◆ **Document segment**
______
5.5. 🤏 User Interrupts

Any external interactions should immediately stop test execution to prevent interference. The NavigationInteractionObserver detects when a user presses a button.

private const val SYSTEM_DIALOG_REASON_KEY = "reason"
private const val SYSTEM_DIALOG_REASON_GLOBAL_ACTIONS = "globalactions"
private const val SYSTEM_DIALOG_REASON_RECENT_APPS = "recentapps"
private const val SYSTEM_DIALOG_REASON_HOME_KEY = "homekey"

internal class NavigationInteractionObserver(private val callback: Callback): BroadcastReceiver() {

    override fun onReceive(context: Context, intent: Intent) {
        val reason = intent.getStringExtra(SYSTEM_DIALOG_REASON_KEY)

        if (reason == SYSTEM_DIALOG_REASON_HOME_KEY) {
            callback.onHomePressed()
        } else if (reason == SYSTEM_DIALOG_REASON_RECENT_APPS) {
            callback.onRecentAppsPressed()
        }
    }

    fun start(context: Context) {
        context.registerReceiver(this, IntentFilter(Intent.ACTION_CLOSE_SYSTEM_DIALOGS))
    }

    fun stop(context: Context) {
        context.unregisterReceiver(this)
    }

    interface Callback {

        fun onHomePressed()

        fun onRecentAppsPressed()
    }
}

The WindowInteractionObserver detects when a user taps on the screen.

internal class WindowInteractionObserver(private val callback: Callback): ActivityMonitor.Callback {

    override fun onStageChanged(activity: Activity, stage: ActivityStats.Stage) {
        if(stage == ActivityStats.Stage.CREATED) {
            activity.window.callback = object: WindowCallbackWrapper(activity.window.callback) {

                override fun dispatchTouchEvent(event: MotionEvent): Boolean {
                    evaluateUserMotion(event)
                    return super.dispatchTouchEvent(event)
                }

                override fun dispatchKeyEvent(event: KeyEvent): Boolean {
                    evaluateUserKeyInput(event)
                    return super.dispatchKeyEvent(event)
                }
            }
        }
    }

    interface Callback {

        fun onWindowTouchedByUser()

        fun onKeyPressedByUser()
    }
}

5.7. 💾 Remote Storage

The client can utilize the server's ContentProvider to save files in the server's private directory.

class FileDescriptorProvider(private val context: Context) {

    @Throws(Exception::class)
______
◆ **Stored data**
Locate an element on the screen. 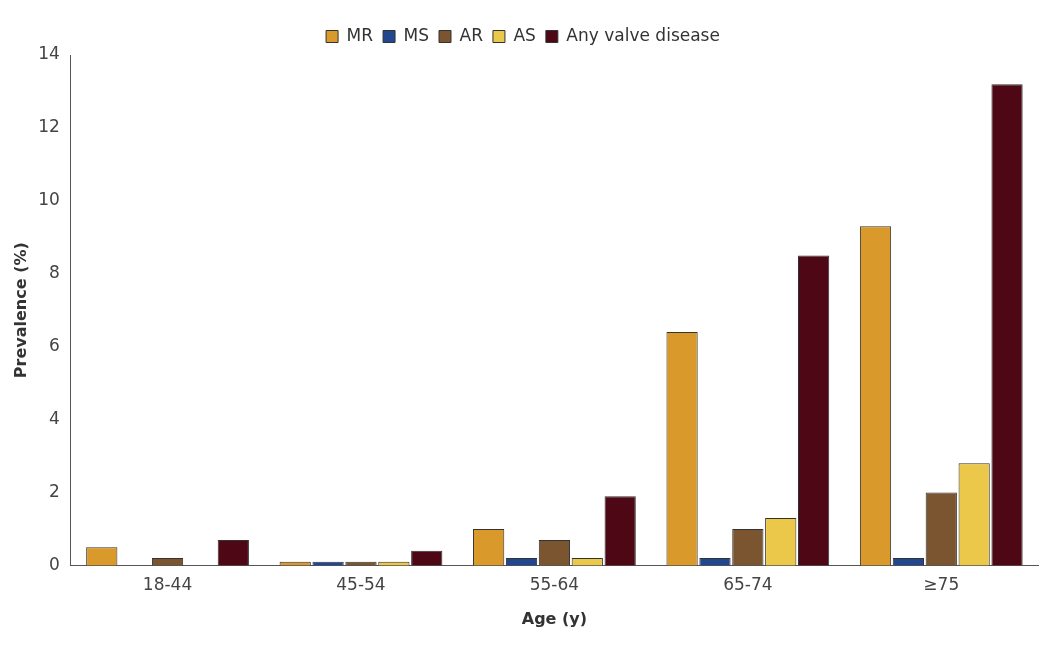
______
◆ **What you will do**
(a) In the excerpt, which intent action does the NavigationInteractionObserver register its receiver for?
(b) Does the excerpt agree with each of these statements? (i) External interactions should stop test execution at once. (ii) The NavigationInteractionObserver detects when a user taps on the screen. (iii) The client can save files in the server's private directory through the server's ContentProvider. Answer yes or no for each, quoting the deciding words.

◆ **Completed exercise**
(a) Intent.ACTION_CLOSE_SYSTEM_DIALOGS

(b)
(i) Yes: "Any external interactions should immediately stop test execution to prevent interference."
(ii) No: "The NavigationInteractionObserver detects when a user presses a button." Tapping belongs to the other observer: "The WindowInteractionObserver detects when a user taps on the screen."
(iii) Yes: "The client can utilize the server's ContentProvider to save files in the server's private directory."